• Task goal
Convert the rows below into a JSON list of strings with one string per line, skipping any blank lines.

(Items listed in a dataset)
-------------------------

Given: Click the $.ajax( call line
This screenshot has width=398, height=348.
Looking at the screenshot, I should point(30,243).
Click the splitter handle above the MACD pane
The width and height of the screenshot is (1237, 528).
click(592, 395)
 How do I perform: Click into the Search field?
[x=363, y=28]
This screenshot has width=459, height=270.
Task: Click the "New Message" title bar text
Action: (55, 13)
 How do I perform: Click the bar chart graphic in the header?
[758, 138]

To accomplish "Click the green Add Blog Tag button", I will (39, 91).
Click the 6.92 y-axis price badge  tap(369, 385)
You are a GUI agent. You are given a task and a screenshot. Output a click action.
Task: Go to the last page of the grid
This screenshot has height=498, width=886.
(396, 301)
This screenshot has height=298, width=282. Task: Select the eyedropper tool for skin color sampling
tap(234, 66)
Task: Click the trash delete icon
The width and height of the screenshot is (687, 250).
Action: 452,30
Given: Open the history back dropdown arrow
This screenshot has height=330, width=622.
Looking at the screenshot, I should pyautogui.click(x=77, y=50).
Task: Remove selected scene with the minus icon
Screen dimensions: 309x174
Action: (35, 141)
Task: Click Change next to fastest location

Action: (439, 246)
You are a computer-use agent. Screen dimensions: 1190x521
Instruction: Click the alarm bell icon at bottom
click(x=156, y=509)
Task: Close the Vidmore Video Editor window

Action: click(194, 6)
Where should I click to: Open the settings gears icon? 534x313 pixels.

-------------------------

• Correct response
[
  "Given: Click the $.ajax( call line",
  "This screenshot has width=398, height=348.",
  "Looking at the screenshot, I should point(30,243).",
  "Click the splitter handle above the MACD pane",
  "The width and height of the screenshot is (1237, 528).",
  "click(592, 395)",
  " How do I perform: Click into the Search field?",
  "[x=363, y=28]",
  "This screenshot has width=459, height=270.",
  "Task: Click the \"New Message\" title bar text",
  "Action: (55, 13)",
  " How do I perform: Click the bar chart graphic in the header?",
  "[758, 138]",
  "To accomplish \"Click the green Add Blog Tag button\", I will (39, 91).",
  "Click the 6.92 y-axis price badge  tap(369, 385)",
  "You are a GUI agent. You are given a task and a screenshot. Output a click action.",
  "Task: Go to the last page of the grid",
  "This screenshot has height=498, width=886.",
  "(396, 301)",
  "This screenshot has height=298, width=282. Task: Select the eyedropper tool for skin color sampling",
  "tap(234, 66)",
  "Task: Click the trash delete icon",
  "The width and height of the screenshot is (687, 250).",
  "Action: 452,30",
  "Given: Open the history back dropdown arrow",
  "This screenshot has height=330, width=622.",
  "Looking at the screenshot, I should pyautogui.click(x=77, y=50).",
  "Task: Remove selected scene with the minus icon",
  "Screen dimensions: 309x174",
  "Action: (35, 141)",
  "Task: Click Change next to fastest location",
  "Action: (439, 246)",
  "You are a computer-use agent. Screen dimensions: 1190x521",
  "Instruction: Click the alarm bell icon at bottom",
  "click(x=156, y=509)",
  "Task: Close the Vidmore Video Editor window",
  "Action: click(194, 6)",
  "Where should I click to: Open the settings gears icon? 534x313 pixels."
]